The public website is static and hosted via Cloudflare. Standard server logs (IP address, browser, timestamp) may be recorded by the hosting infrastructure. We do not use third-party analytics or tracking scripts on this website.

4. Why we process your data

• Account data: to authenticate you and provide the service
• Session data: to maintain your login state and allow session management
• Billing data: to process credit purchases and maintain accurate balances
• Usage data: to bill correctly based on actual usage
• Build data: to generate AI analysis during your active session
• Opted-in analysis logs: to improve the product (debugging, prompt quality, correctness audits)

Legal basis under GDPR: contract performance (Art. 6(1)(b)) for account, billing, and active-session build data; legitimate interest (Art. 6(1)(f)) for security logging and abuse prevention; consent (Art. 6(1)(a)) for optional analysis log sharing.

5. Third-party services

Your data may be shared with the following third parties, only as needed to provide the service:

• OpenAI: Build data and chat messages are sent to OpenAI's API during active analysis sessions. OpenAI's API data usage policy applies. OpenAI does not use API inputs for model training.
• Stripe: Payment processing for credit pack purchases. Stripe handles all card data directly.
• Cloudflare: DNS, TLS, and website hosting.
• Hetzner: Backend server hosting (Germany / EU).

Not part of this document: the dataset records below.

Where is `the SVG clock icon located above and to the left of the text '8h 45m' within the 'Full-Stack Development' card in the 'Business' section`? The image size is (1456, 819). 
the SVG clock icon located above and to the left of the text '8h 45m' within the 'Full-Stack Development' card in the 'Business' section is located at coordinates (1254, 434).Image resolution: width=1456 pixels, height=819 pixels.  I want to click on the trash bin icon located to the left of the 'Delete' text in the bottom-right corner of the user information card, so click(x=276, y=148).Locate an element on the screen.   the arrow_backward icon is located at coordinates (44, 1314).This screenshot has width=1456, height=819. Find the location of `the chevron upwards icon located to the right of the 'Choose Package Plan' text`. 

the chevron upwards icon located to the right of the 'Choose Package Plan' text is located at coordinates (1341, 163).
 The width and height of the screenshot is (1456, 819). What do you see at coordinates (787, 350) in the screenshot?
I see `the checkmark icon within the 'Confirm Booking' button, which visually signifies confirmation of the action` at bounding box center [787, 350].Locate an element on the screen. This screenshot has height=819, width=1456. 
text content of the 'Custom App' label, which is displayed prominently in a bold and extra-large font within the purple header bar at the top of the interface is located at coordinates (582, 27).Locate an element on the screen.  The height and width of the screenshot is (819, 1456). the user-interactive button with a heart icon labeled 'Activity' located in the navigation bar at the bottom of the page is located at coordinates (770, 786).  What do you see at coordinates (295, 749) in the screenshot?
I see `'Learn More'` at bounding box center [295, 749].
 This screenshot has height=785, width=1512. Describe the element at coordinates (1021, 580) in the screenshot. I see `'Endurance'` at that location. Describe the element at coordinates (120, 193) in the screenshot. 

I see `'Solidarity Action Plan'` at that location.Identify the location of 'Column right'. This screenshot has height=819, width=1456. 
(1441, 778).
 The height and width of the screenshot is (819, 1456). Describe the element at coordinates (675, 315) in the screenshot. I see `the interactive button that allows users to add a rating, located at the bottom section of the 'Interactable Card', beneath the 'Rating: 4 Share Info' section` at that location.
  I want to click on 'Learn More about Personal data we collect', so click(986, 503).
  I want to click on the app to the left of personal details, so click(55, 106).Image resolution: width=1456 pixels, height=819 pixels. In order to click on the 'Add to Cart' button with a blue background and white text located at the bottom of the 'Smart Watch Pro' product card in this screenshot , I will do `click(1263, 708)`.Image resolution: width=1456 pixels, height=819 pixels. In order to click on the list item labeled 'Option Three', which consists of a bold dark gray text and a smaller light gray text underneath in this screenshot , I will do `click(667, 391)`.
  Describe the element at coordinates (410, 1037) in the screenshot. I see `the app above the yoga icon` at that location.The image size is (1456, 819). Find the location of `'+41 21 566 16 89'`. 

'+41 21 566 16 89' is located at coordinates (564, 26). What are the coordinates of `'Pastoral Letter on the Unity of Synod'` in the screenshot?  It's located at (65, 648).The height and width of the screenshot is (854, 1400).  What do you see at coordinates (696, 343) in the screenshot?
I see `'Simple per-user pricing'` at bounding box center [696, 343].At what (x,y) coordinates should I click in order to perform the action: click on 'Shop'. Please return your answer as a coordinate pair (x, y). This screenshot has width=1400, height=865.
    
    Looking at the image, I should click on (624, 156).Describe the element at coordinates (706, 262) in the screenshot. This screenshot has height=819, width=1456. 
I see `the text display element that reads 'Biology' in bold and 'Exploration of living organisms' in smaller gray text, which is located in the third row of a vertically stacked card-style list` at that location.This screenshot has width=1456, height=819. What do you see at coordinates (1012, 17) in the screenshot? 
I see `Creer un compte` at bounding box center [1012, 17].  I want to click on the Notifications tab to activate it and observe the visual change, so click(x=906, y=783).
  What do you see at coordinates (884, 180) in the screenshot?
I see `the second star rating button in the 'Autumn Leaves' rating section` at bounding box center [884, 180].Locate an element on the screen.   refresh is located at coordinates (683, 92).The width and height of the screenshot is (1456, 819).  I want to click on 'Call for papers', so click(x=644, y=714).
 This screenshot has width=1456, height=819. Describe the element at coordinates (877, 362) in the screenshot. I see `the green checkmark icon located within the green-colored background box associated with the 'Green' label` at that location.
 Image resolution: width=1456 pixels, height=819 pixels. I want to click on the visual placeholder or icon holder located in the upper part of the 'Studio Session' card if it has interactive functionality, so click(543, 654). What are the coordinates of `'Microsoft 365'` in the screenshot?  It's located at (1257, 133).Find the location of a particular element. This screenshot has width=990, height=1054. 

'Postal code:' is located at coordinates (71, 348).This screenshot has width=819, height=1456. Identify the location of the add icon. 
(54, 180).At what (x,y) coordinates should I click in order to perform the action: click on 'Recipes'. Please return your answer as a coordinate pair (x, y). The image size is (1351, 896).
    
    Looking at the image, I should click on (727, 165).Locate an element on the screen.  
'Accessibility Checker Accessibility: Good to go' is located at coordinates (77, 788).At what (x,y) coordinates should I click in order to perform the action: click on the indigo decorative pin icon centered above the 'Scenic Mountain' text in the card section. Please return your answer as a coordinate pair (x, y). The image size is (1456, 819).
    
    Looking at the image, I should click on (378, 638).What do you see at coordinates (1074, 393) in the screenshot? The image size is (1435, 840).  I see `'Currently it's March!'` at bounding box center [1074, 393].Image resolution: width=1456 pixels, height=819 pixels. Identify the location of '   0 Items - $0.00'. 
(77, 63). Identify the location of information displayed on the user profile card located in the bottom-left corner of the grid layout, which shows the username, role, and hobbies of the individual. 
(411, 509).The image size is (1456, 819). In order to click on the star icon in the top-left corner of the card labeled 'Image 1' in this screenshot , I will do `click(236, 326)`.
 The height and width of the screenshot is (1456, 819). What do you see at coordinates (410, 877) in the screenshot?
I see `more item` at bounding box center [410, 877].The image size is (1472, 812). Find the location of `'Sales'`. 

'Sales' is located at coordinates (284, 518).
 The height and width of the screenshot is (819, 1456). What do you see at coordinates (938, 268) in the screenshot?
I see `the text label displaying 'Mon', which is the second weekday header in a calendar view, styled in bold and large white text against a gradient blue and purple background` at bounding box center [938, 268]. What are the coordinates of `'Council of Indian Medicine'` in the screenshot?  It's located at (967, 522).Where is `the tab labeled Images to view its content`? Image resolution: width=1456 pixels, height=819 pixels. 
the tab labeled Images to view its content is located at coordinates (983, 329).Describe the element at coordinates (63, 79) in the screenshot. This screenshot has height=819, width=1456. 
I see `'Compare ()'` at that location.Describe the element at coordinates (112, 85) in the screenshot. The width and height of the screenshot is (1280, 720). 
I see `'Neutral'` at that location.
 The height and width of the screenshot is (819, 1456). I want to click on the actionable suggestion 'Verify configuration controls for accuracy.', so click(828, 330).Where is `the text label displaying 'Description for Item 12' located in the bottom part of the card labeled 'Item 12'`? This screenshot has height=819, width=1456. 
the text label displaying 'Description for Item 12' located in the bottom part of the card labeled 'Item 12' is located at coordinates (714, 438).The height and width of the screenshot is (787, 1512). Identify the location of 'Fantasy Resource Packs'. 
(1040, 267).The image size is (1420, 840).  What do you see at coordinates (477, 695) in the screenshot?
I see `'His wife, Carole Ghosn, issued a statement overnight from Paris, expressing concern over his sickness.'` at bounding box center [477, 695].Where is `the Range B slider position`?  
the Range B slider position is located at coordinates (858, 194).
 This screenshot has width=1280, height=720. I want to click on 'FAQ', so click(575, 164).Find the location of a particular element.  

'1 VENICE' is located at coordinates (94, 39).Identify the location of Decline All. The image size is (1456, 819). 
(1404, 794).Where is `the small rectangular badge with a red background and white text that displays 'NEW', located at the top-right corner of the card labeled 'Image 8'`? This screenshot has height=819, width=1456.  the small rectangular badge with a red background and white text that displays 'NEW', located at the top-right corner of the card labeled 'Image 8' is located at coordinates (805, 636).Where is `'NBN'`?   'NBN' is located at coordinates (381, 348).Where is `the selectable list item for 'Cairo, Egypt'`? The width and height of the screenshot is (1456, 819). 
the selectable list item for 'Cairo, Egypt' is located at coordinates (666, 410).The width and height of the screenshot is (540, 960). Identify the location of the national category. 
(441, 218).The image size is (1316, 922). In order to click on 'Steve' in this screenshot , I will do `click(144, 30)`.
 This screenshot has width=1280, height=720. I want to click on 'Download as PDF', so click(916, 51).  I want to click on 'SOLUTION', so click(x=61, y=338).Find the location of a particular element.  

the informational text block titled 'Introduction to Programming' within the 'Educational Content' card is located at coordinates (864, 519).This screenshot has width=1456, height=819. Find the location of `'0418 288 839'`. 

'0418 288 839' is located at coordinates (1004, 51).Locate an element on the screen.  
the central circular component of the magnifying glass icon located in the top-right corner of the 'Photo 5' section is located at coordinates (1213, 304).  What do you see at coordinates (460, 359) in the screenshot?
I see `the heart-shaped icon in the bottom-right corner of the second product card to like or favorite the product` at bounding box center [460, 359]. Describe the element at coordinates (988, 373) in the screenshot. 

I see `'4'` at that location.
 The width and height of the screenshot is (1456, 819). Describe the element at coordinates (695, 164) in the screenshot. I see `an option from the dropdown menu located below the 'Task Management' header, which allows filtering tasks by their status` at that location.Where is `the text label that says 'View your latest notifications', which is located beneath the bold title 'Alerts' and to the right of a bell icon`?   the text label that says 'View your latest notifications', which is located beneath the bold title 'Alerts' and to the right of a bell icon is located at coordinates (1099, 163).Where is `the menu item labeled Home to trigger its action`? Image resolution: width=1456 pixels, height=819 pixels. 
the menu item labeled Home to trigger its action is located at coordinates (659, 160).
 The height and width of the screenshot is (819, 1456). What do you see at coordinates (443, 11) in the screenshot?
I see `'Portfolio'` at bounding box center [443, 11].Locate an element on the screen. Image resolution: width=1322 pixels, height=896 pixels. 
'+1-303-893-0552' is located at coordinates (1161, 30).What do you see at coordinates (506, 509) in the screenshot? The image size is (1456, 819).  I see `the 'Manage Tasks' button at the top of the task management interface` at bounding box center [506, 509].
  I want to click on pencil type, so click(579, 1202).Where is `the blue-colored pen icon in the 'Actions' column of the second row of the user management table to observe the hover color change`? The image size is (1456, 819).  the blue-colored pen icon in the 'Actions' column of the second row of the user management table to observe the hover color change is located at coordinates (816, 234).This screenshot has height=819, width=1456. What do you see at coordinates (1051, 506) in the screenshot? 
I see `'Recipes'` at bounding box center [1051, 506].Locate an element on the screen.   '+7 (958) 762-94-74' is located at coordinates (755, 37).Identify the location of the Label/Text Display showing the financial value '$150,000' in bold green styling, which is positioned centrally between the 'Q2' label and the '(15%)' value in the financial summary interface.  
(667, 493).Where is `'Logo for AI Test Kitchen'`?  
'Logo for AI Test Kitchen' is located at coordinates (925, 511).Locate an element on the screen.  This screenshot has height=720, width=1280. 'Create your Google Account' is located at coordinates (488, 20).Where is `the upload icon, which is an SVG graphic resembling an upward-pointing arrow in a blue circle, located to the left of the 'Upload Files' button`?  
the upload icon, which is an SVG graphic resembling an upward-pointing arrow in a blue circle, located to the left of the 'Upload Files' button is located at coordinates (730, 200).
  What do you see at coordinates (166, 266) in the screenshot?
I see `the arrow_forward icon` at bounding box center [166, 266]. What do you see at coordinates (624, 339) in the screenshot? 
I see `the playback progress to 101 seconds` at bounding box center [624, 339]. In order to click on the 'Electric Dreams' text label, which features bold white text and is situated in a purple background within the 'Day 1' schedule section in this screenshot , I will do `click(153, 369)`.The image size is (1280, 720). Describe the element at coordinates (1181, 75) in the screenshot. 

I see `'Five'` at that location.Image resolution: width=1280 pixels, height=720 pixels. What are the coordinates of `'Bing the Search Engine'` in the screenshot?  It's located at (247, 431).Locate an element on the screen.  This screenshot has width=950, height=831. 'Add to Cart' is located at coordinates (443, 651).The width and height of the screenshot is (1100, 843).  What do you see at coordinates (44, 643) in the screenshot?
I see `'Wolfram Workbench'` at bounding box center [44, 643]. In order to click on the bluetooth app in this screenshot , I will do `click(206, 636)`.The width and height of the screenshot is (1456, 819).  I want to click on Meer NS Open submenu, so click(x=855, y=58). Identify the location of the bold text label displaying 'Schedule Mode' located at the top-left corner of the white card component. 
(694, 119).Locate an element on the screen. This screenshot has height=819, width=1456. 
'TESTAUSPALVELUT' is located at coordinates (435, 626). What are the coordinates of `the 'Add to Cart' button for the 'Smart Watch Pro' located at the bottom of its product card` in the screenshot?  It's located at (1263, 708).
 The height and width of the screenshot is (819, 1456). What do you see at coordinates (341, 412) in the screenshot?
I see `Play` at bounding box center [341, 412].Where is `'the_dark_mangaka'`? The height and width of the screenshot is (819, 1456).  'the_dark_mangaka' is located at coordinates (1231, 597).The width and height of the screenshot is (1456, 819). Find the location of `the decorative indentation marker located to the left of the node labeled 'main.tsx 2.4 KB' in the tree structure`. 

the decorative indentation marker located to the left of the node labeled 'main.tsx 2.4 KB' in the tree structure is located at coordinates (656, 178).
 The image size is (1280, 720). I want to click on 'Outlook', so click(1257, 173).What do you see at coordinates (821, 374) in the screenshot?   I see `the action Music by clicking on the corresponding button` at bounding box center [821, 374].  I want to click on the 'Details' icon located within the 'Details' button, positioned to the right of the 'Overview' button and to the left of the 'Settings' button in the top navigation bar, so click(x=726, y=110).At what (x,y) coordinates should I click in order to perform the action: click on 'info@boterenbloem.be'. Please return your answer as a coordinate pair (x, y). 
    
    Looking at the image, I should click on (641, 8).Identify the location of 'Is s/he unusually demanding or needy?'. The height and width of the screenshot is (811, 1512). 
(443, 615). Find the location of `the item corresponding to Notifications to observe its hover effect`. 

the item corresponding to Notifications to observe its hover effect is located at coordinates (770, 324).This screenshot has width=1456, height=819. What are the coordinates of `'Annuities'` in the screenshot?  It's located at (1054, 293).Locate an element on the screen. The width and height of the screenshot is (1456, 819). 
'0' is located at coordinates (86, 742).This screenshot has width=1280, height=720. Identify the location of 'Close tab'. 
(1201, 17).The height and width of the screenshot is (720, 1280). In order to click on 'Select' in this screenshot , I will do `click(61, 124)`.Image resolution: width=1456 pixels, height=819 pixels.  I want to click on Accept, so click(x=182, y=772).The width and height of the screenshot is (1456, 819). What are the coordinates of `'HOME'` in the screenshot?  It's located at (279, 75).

We do not sell your data to anyone.

6. Where your data is stored

Our backend server and database are hosted in the EU (Hetzner, Germany). OpenAI processes data in the United States under their data processing terms. Stripe processes payment data in accordance with their global infrastructure.

7. Data retention

• Account data: retained while your account is active
• Session data: sessions expire automatically; revoked sessions are deleted
• Billing records: retained as required for tax and accounting purposes
• Build data (default): held in server memory only during an active analysis, then discarded
• Opted-in analysis logs: stored for up to 30 days, then deleted automatically
• Security logs: retained for up to 90 days for abuse prevention

8. Your rights

Under GDPR, you have the right to:

• Access the personal data we hold about you
• Correct inaccurate data
• Request deletion of your account and associated data
• Export your data in a portable format
• Object to processing based on legitimate interest
• Withdraw consent for optional analysis log sharing at any time, in the app or by email
• Lodge a complaint with your local data protection authority

To exercise any of these rights, contact [email protected].

9. Cookies

We use a single authentication cookie to maintain your login session. It is HttpOnly, Secure, and SameSite. We do not use advertising cookies, tracking cookies, or third-party cookie-based analytics.

10. Children

Path of Agent is not directed at children under 16. We do not knowingly collect data from children under 16.

11. Changes to this policy

We may update this policy as the product evolves. Material changes will be communicated via the website or email. The "last updated" date at the top reflects the most recent revision.